Ruler’s Mask Decorated with Red Dye

Archaeologists have discovered human remains in the tomb of a temple mound in Huaca Loro, Peru. In addition to the cowering body, the grave contained many objects weighing more than one tone from which the head had been separated.

By McKay Savage – Flickr: Peru – Lima 181 – Huaca Pucllana, CC BY 2.0,

The man’s face was adorned with an ornate gold mask. The mask and skeleton were painted red. 30 years ago, scientists discovered that the used dye was vermilion or mercuric sulfide. But British chemist Elisabete Pires of Oxford University and her colleagues were interested in what kind of binder people used back then.

Human Protein Binder

Using modern methods, the scientists came up with a surprising answer – they used mass spectrometry and proteomics (or proteins collection study). Using this method, they identified the proteins that were present in red. Among other things, they found traces of the egg protein albumin, which led the researchers to conclude that eggs were used in the production of the dye.
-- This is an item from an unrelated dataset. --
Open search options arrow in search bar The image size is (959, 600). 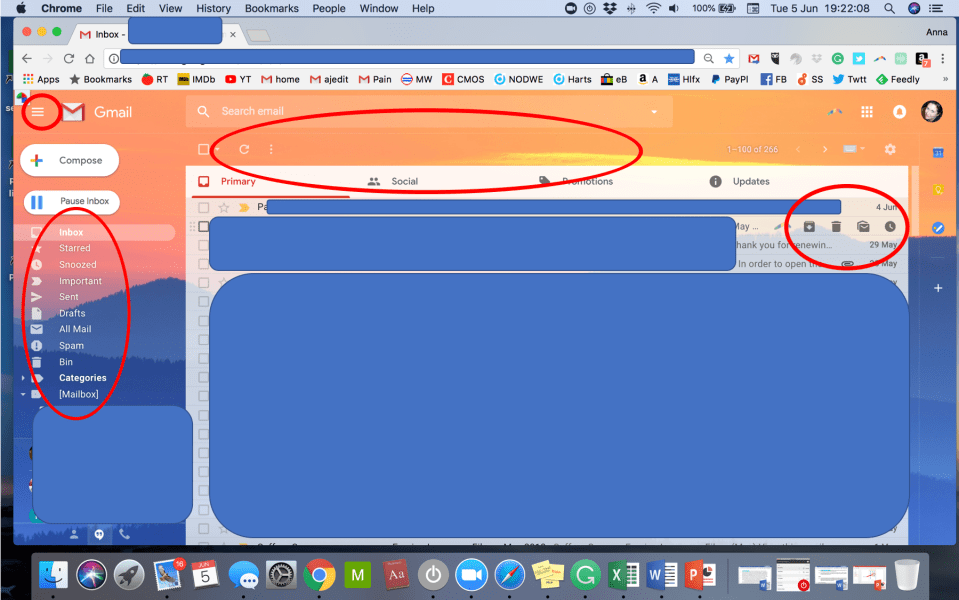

More surprisingly, the researchers also identified six proteins that originated in human blood, including serum albumin and the antibody immunoglobulin G. The human blood was one of the key ingredients in the paint understudy, probably for ritual reasons.

The buried man with the blood-painted mask is believed to have been a local ruler. At that time, the Sicanians (Lambayeque) culture lived in Huaca Loro and were skilled with metals, as evidenced by the mask. Their culture existed from the 8th to the 14th century AD.